STORED DATA.
──────────

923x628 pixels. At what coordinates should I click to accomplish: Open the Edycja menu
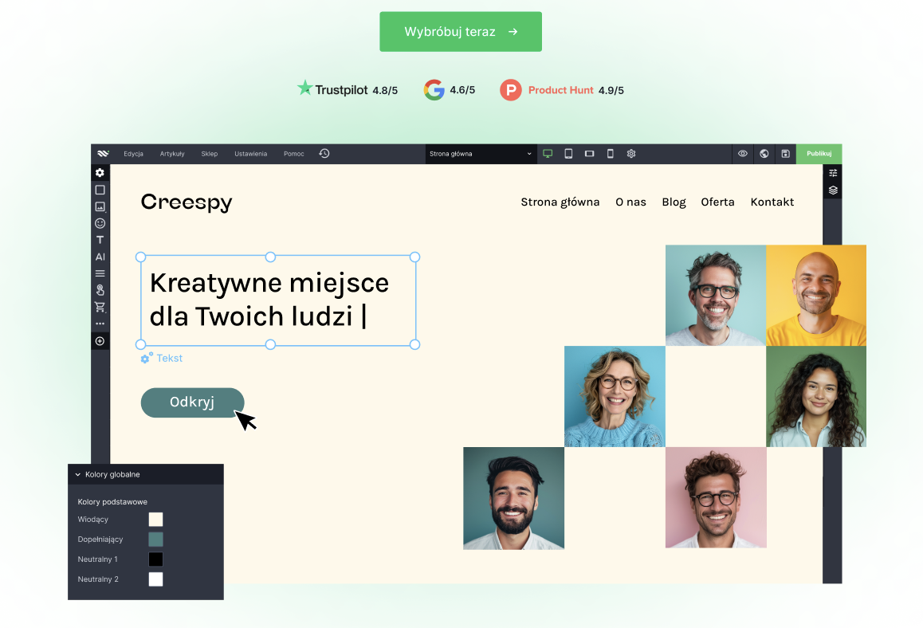(133, 153)
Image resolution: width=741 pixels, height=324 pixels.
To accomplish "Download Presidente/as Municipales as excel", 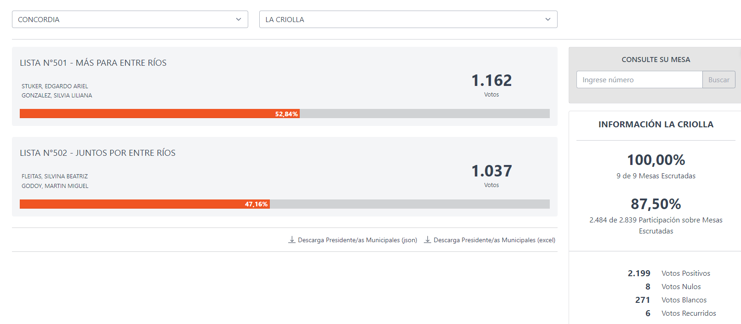I will [494, 240].
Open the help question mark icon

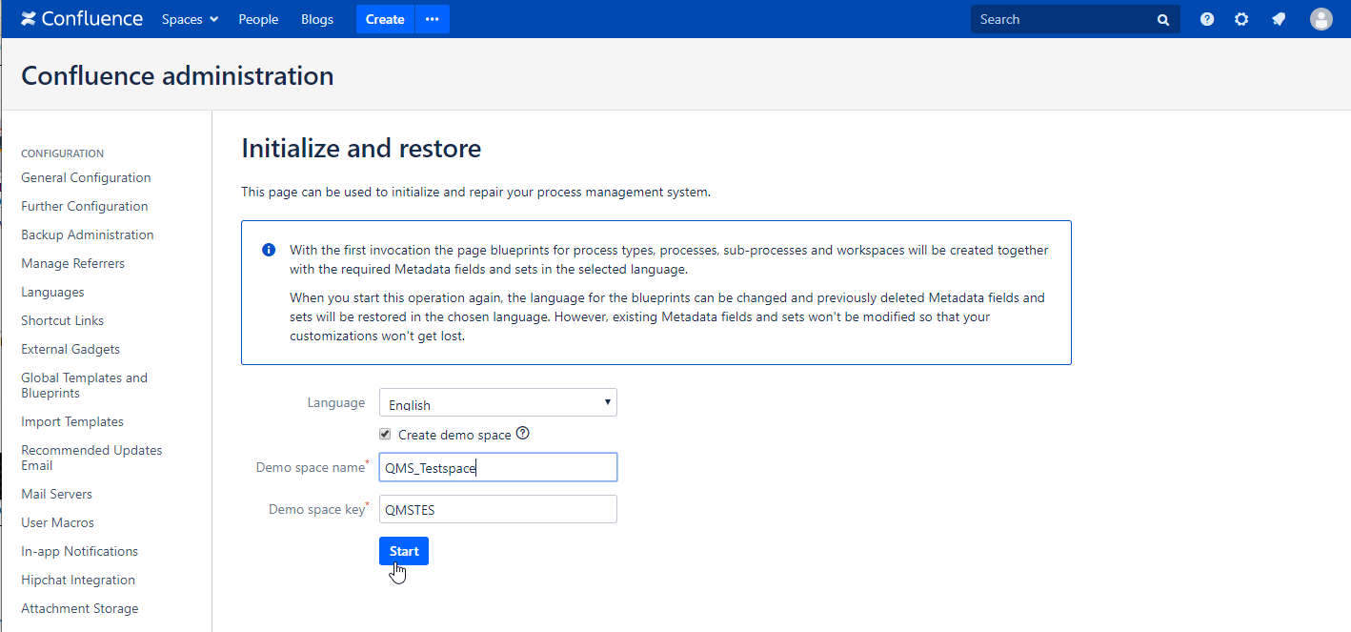tap(1206, 18)
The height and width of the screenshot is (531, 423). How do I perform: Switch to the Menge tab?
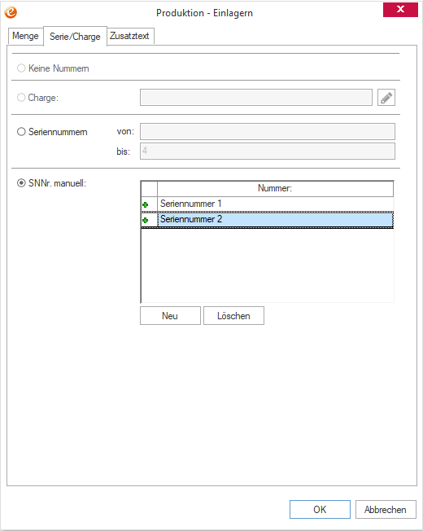pyautogui.click(x=25, y=36)
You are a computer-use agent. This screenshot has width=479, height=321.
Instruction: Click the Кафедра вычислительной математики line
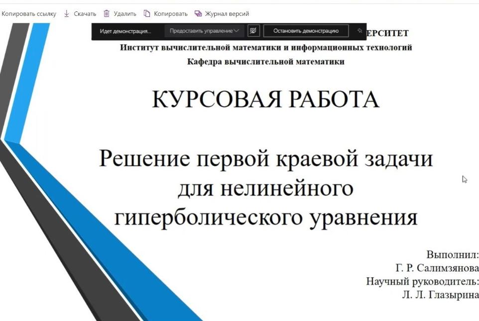[265, 62]
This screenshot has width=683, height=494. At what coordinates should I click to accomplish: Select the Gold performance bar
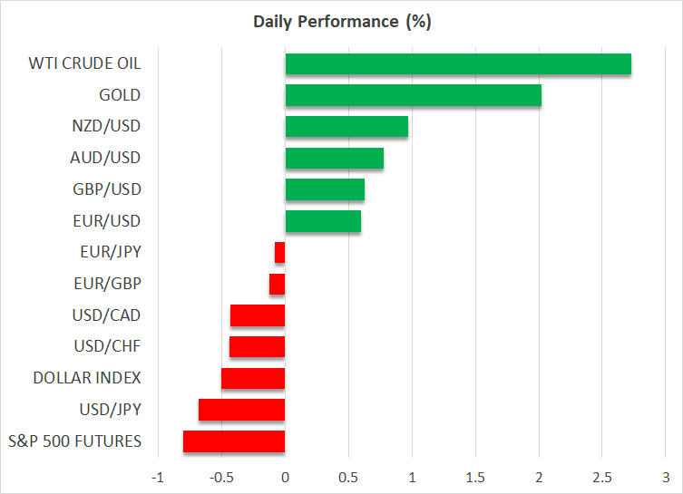click(x=413, y=95)
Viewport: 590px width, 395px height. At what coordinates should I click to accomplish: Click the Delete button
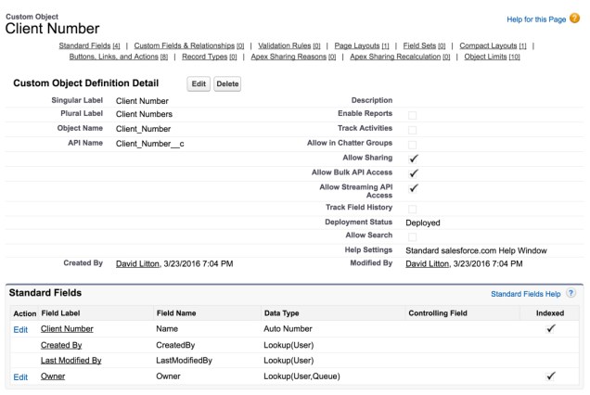pos(227,84)
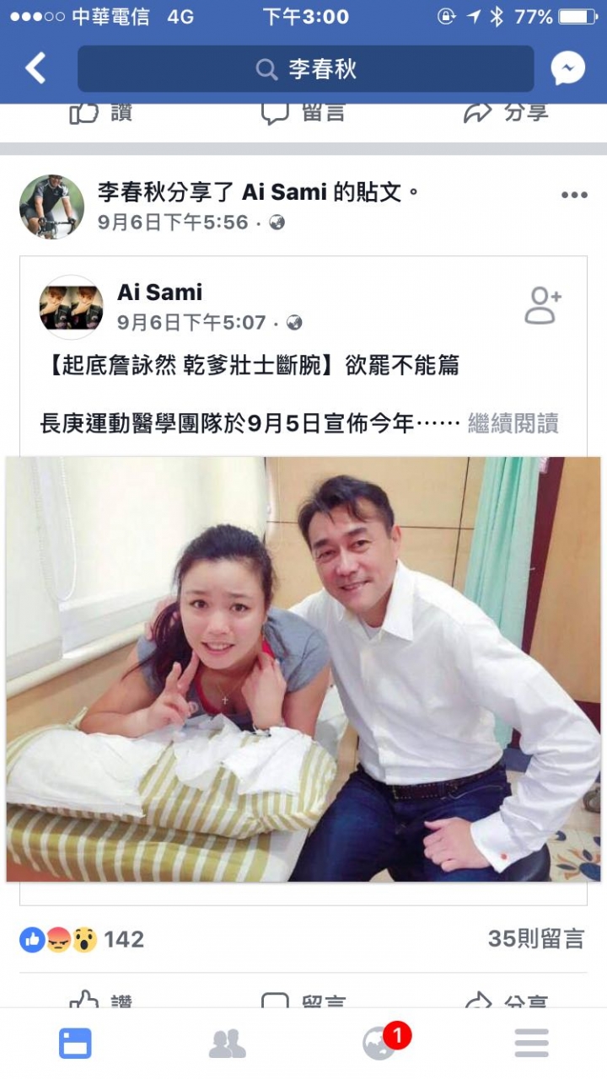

──────────

TASK PROMPT.
Nothing should be printed except the lines from the one with "Open the help question mark icon" through the last line of the listing above, both ends included; please drop the pictures.

WRITTEN SOLUTION.
Open the help question mark icon

tap(1206, 18)
The height and width of the screenshot is (531, 423). How do I perform: Switch to the Menge tab?
pyautogui.click(x=25, y=36)
You are a computer-use agent. This screenshot has width=479, height=321.
Instruction: Click the Кафедра вычислительной математики line
[265, 62]
This screenshot has width=683, height=494. At what coordinates should I click to accomplish: Select the Gold performance bar
click(x=413, y=95)
Viewport: 590px width, 395px height. At what coordinates should I click to accomplish: Click the Delete button
pos(227,84)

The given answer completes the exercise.